Peck will lead an office that is responsible for developing the technologies that can be infused into future missions. Chronically underfunded in NASA’s perennial budget battles, the office is nonetheless counted on to push the agency in the direction of “faster, better, cheaper”. With Peck’s appointment, the mantra could become: faster, better, cheaper — and smaller.

At Cornell, he already has a small satellite project in the works called CUSat. Set to ride on a SpaceX Falcon 9 rocket in late 2012, the pair of 25-kilogram satellites will separate and then monitor each other as a demonstration of an autonomous in-orbit inspection system.

But Peck’s interest in chipsats, and an experiment called Sprite, might be even more radical. These satellites pack all the communication and navigation capabilities they need onto a chip the size of a dime; for fuel, they can simply ride on the wave of the solar wind, like a miniature solar sail.
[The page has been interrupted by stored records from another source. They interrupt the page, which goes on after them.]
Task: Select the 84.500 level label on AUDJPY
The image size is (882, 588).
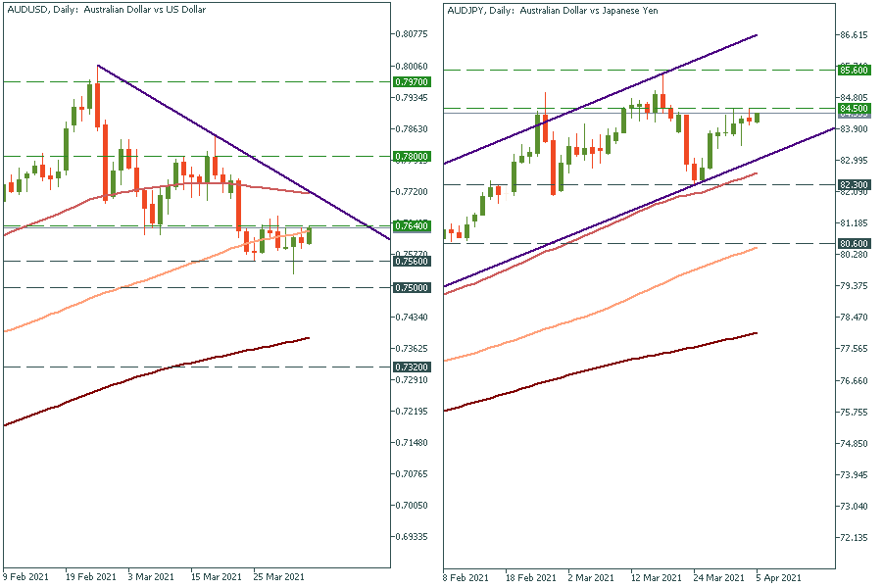Action: 853,108
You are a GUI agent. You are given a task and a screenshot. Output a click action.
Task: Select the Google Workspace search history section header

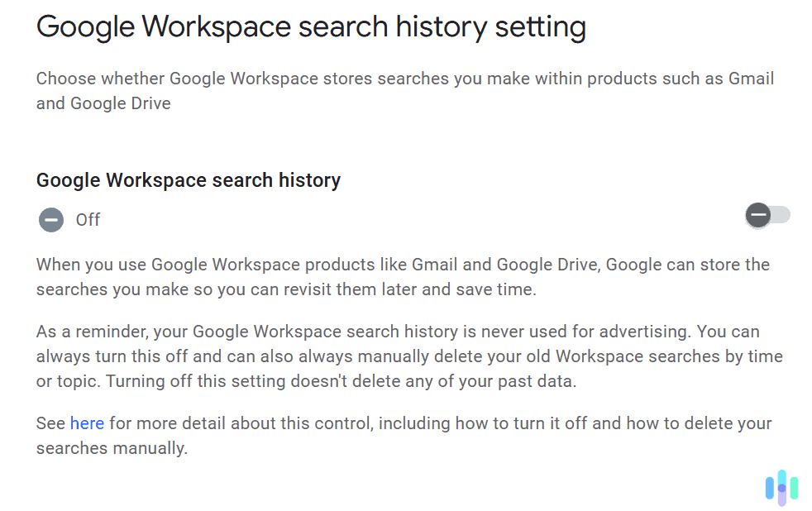(x=188, y=179)
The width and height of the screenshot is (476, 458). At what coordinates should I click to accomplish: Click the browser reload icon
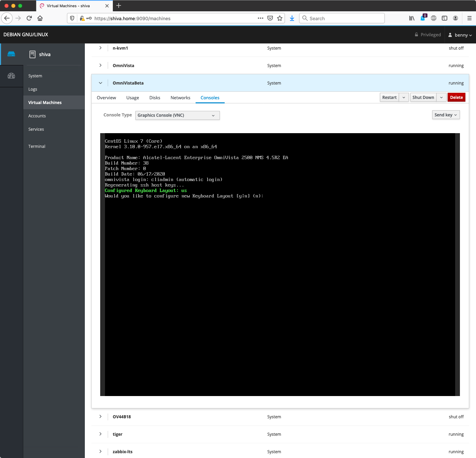(29, 18)
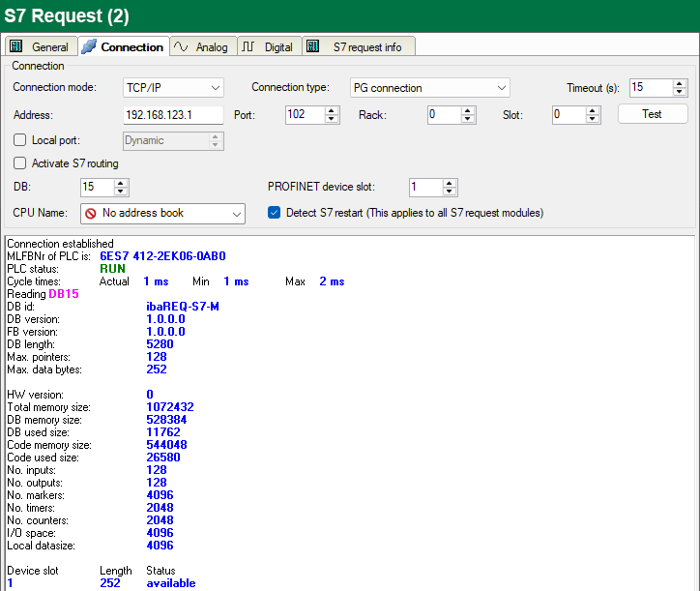Click the Analog tab sine wave icon
Image resolution: width=700 pixels, height=591 pixels.
[181, 46]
Right now, Peck has a few Sprites being tested on the space station, but he foresees all sorts of future uses: clusters of chipsats, stationed at the Earth-Sun Lagrangian point, for monitoring dangerous outbursts of Solar wind; a benign chipsat cloud surrounding larger spacecraft to serve as inspectors and sentries; or an armada of chipsats, sent plunging into the atmosphere of an outer planet, in order to return basic physics and chemistry data.

Sound like science fiction? Perhaps it has something to do with Peck’s background; before becoming an engineer, he was studying for a PhD in English literature at the University of Chicago, and did a master’s thesis on Chaucer. Still an open question is who is to become Ed Weiler’s replacement as the associate administrator for science. According to one NASA official, that appointment is likely to come before Thanksgiving.